§ WORK INSTRUCTIONS
(1) In the fishing match thread, reproduce word for word the part that opens with the words containing "# back from" and closes with "now the results.".
(2) According to the fishing match thread, who finished second?
(3) List every poster name that appears in a post heading of the fishing match thread.

§ EXCERPT
************

# back from fishing match



## 102337 (Jan 6, 2007)

well hello all.
what can i say yet another brilliant weekend, beer, fishing, bbq and loads more, great to see new faces aswell as some old ones. and already looking forward to the next one.
now the results.
1st allen (tanky)
2nd paul (sparkyspeed)
3rd mark(qe2) 

and congratulations to geo who caught his first fish ever. 8O 
also thanx to our chef's yesterday you did a great job.
alan


----------



## ash (Aug 17, 2006)

Thanks Alan and Ann for a good weekend, nice to see old and new faces, also loved the bouncy castle... :lol: :lol: :lol:


----------



## 99843 (Jun 30, 2006)

Hi alan 
Thanks for a great weekend ,met some great people and had a wonderful time. I have posted you some pictures I think :? If you dont get them I will give it another go.
tight lines 
Tanky


----------



## 101075 (Sep 22, 2006)

Hi All,

Just got back from our first rally and have to say it was great everyone being very welcoming and friendly. The BBQ was great and finished off with chocolate brownies to die for, and whoever did the roast spuds is first class in my book.

************

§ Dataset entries
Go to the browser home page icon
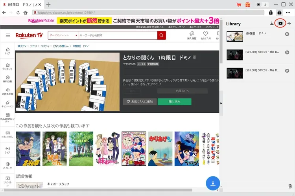This screenshot has height=196, width=295. pyautogui.click(x=26, y=13)
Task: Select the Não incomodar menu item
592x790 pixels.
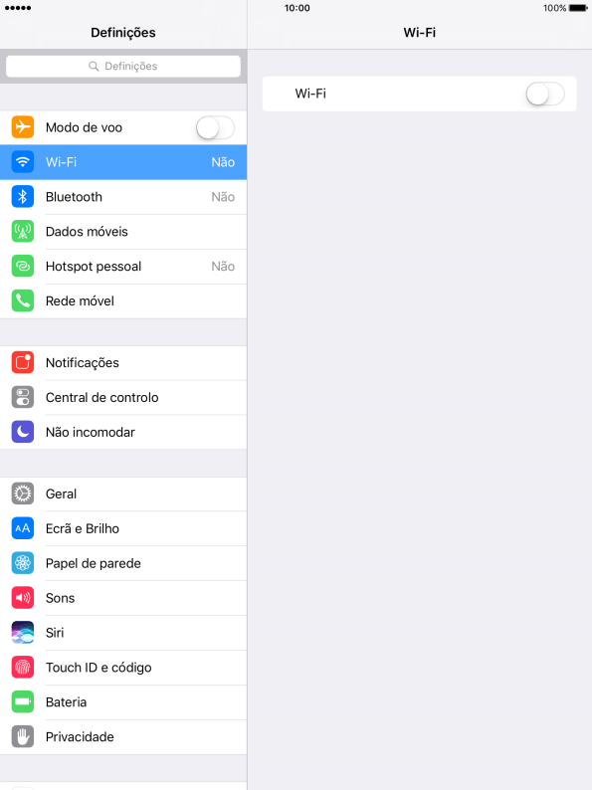Action: click(123, 432)
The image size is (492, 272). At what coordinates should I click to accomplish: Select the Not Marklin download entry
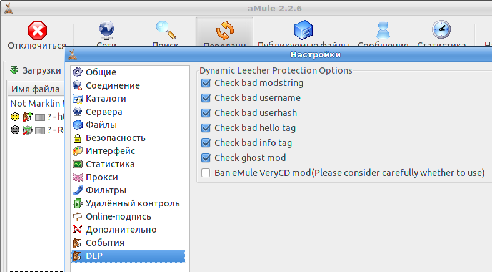[36, 104]
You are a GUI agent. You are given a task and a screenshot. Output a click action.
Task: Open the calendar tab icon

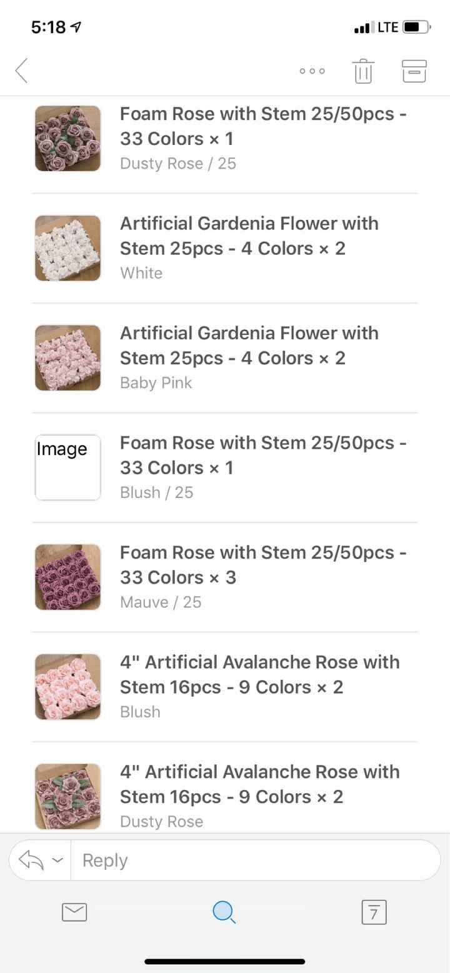coord(374,912)
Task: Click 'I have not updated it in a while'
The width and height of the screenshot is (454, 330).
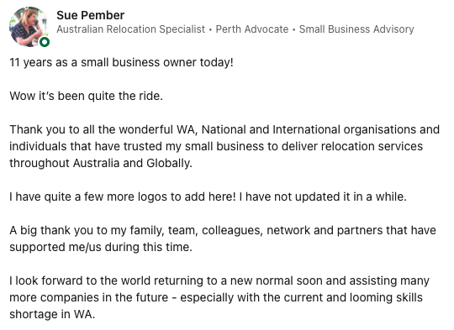Action: coord(323,196)
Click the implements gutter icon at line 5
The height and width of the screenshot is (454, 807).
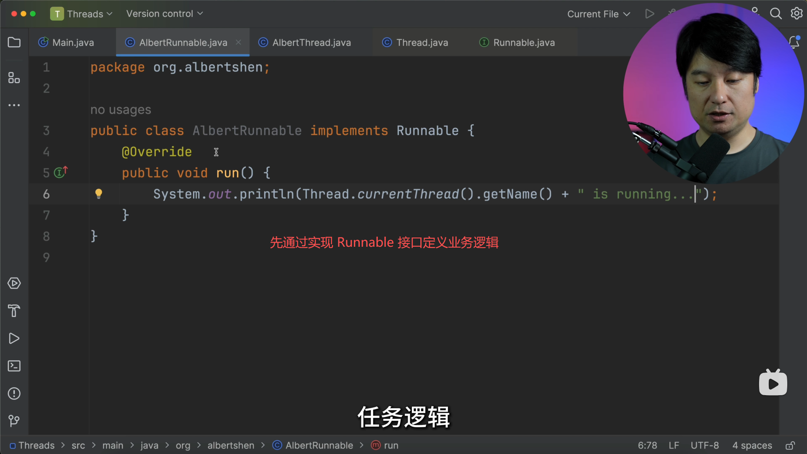click(61, 172)
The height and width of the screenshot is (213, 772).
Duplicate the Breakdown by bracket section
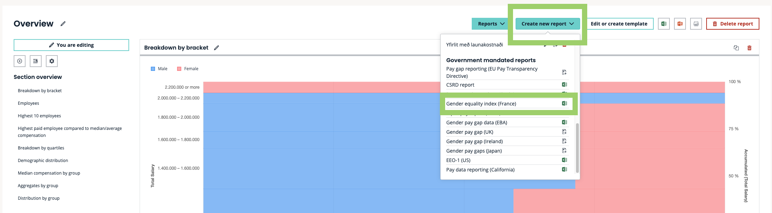coord(736,48)
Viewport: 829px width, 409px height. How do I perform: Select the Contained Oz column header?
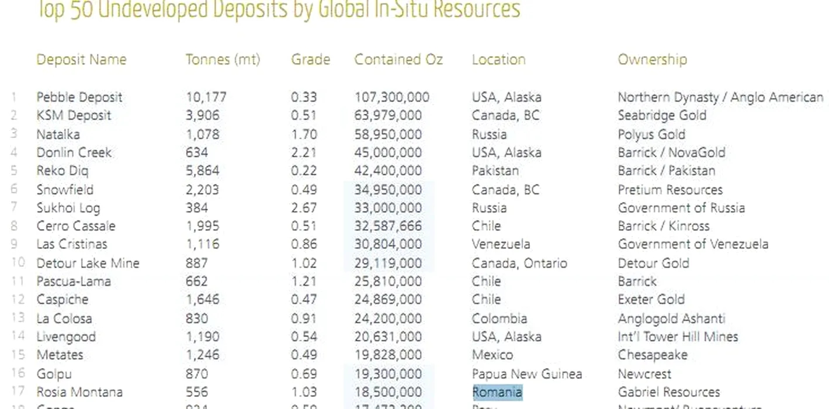tap(398, 60)
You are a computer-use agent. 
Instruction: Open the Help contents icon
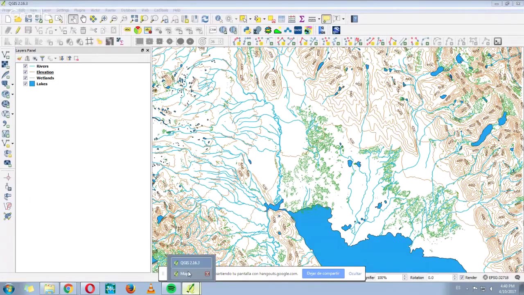click(x=355, y=19)
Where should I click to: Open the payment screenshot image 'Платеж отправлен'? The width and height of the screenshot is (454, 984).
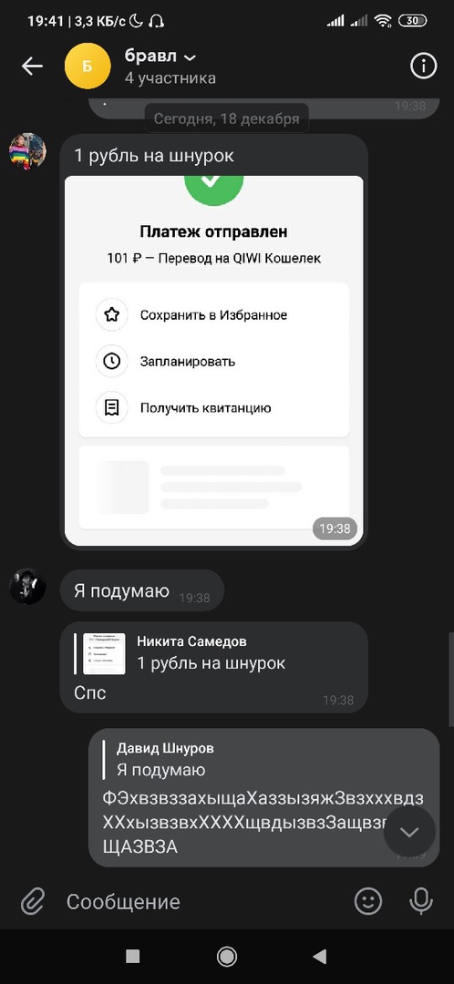(213, 360)
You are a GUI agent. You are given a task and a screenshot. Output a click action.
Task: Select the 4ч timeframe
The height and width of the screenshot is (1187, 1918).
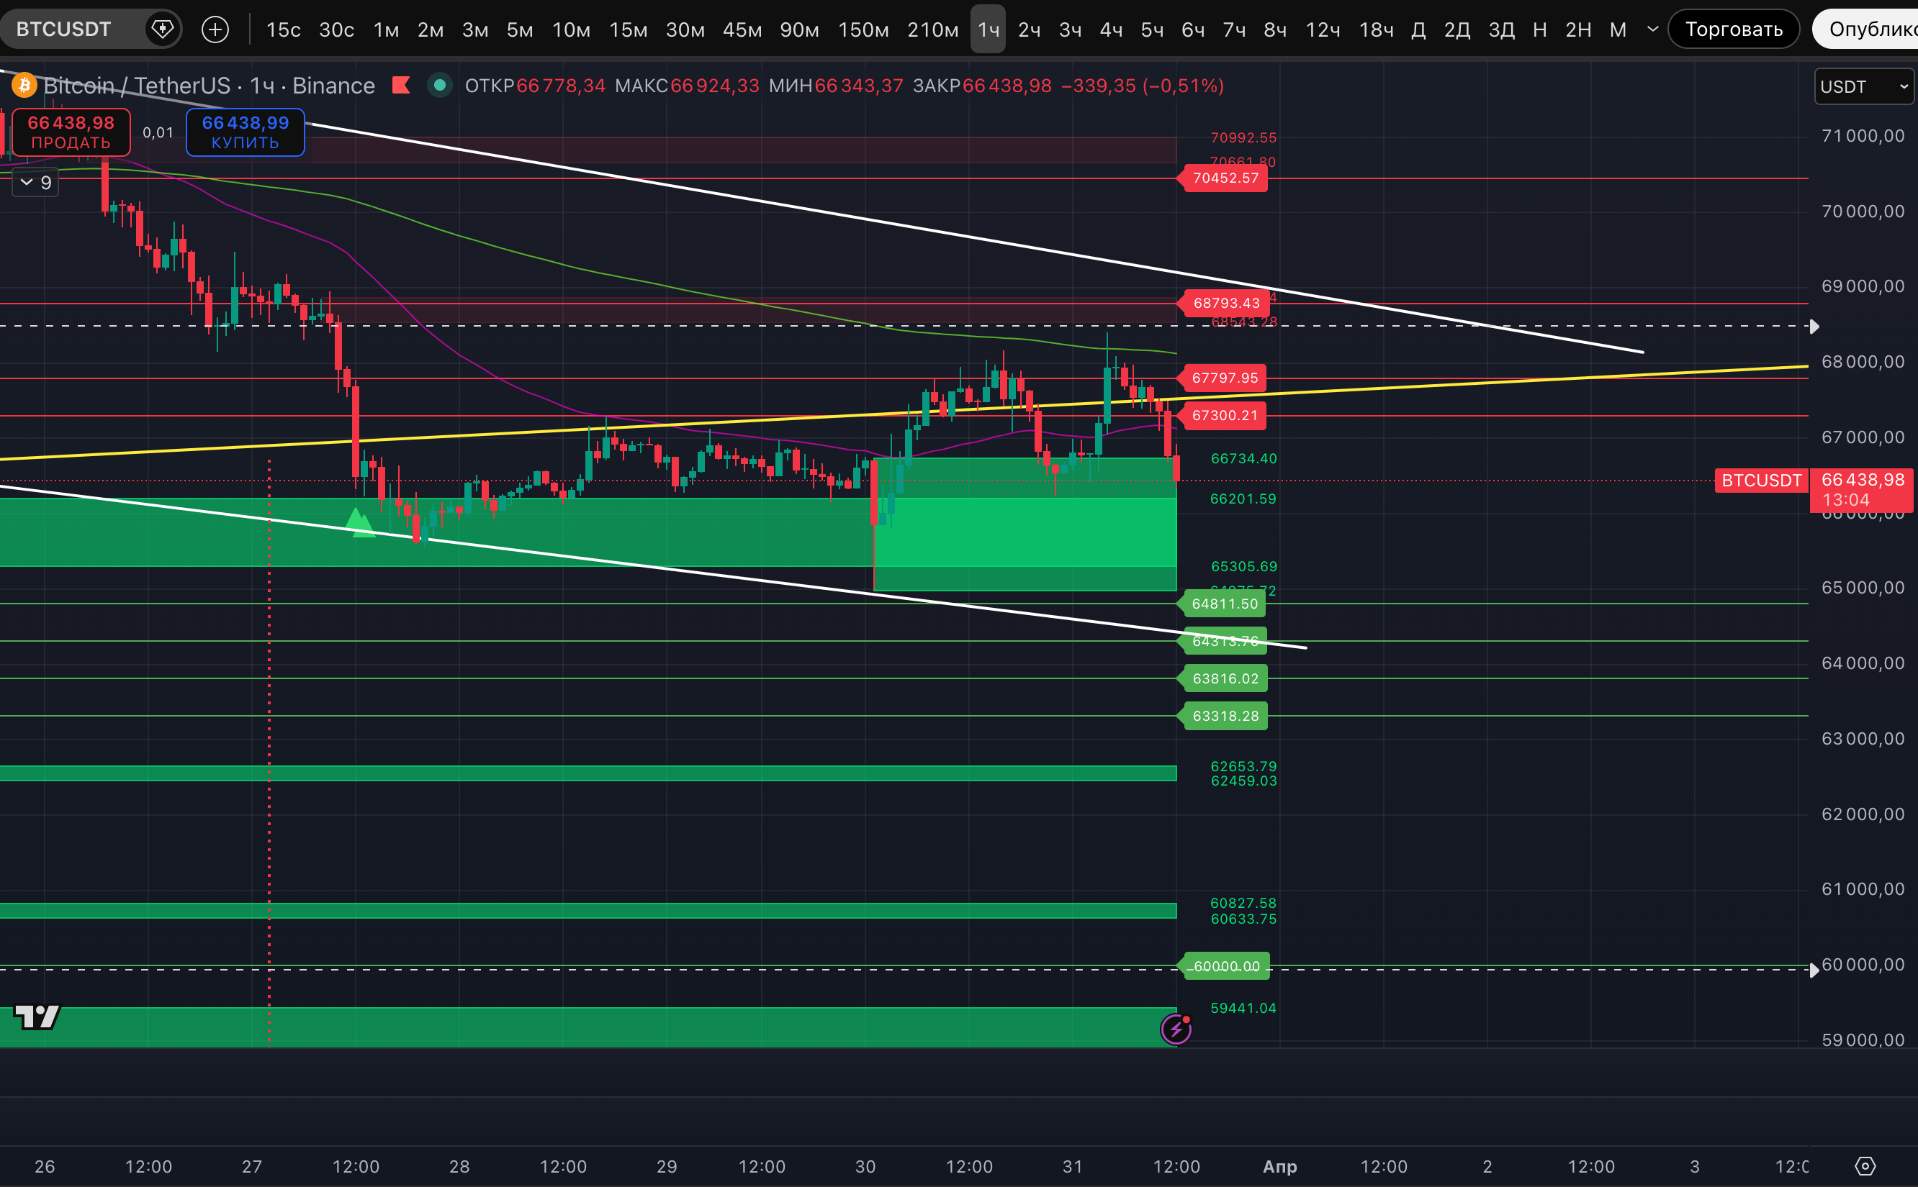(x=1111, y=30)
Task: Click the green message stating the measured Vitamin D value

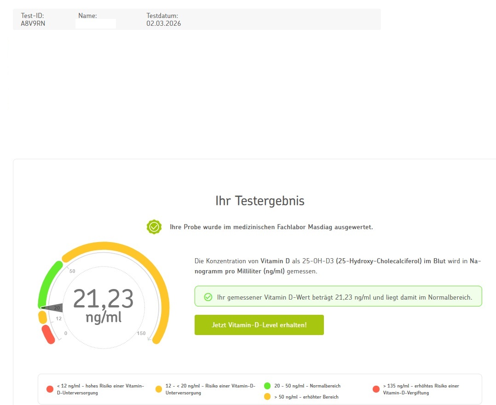Action: click(x=344, y=297)
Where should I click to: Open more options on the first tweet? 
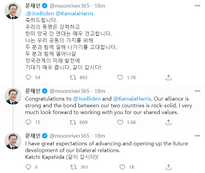(196, 6)
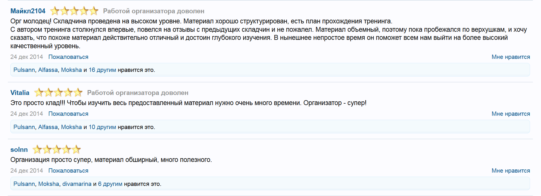Open Pulsann profile in first review's likes
The width and height of the screenshot is (541, 196).
[x=24, y=70]
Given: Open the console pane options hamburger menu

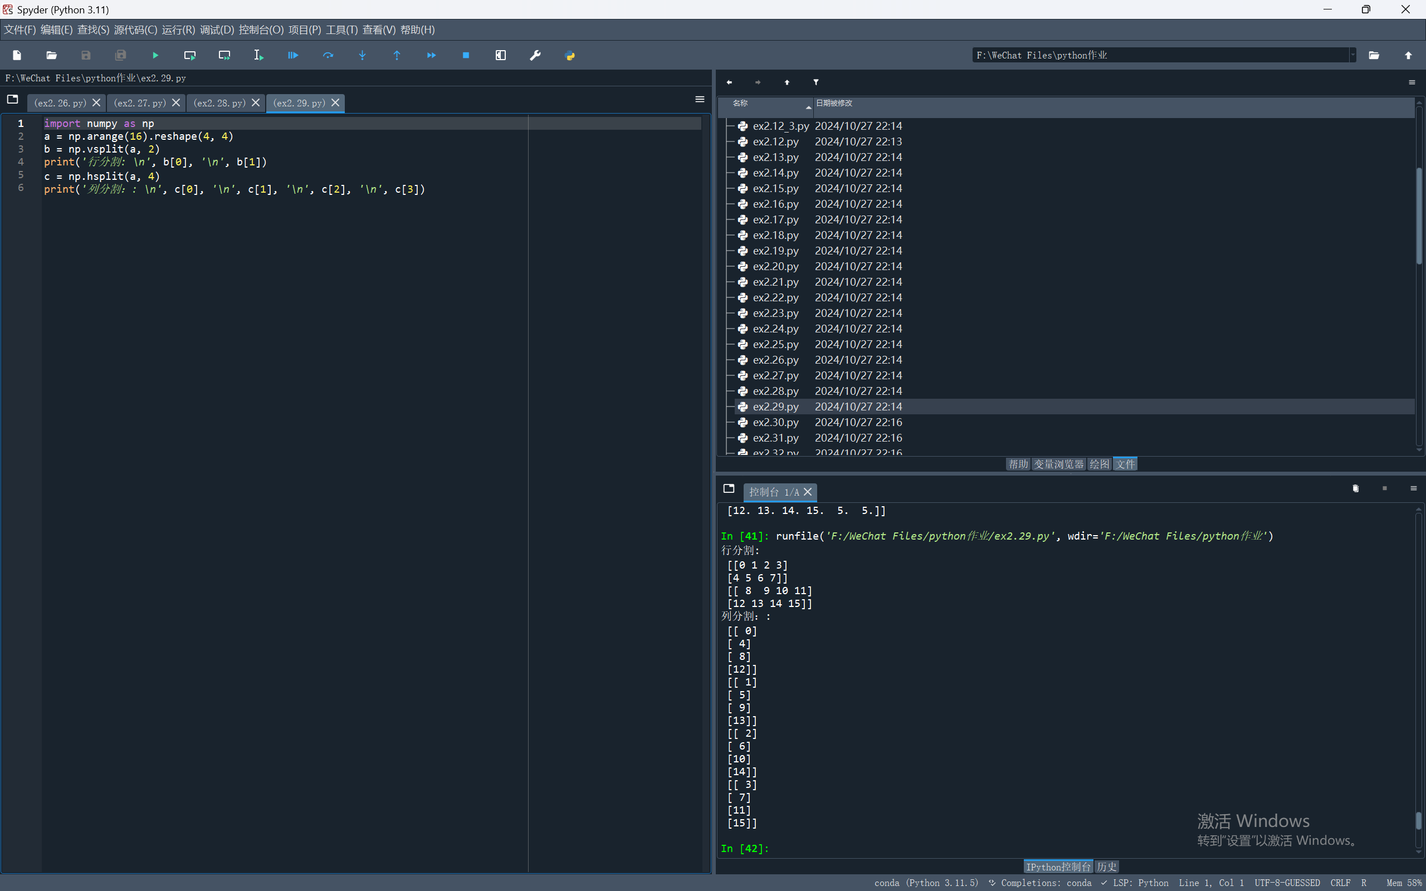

************

§ WRITTEN RESPONSES
(1)
# back from fishing match



## 102337 (Jan 6, 2007)

well hello all.
what can i say yet another brilliant weekend, beer, fishing, bbq and loads more, great to see new faces aswell as some old ones. and already looking forward to the next one.
now the results.

(2) paul (sparkyspeed)

(3) 102337, ash, 99843, 101075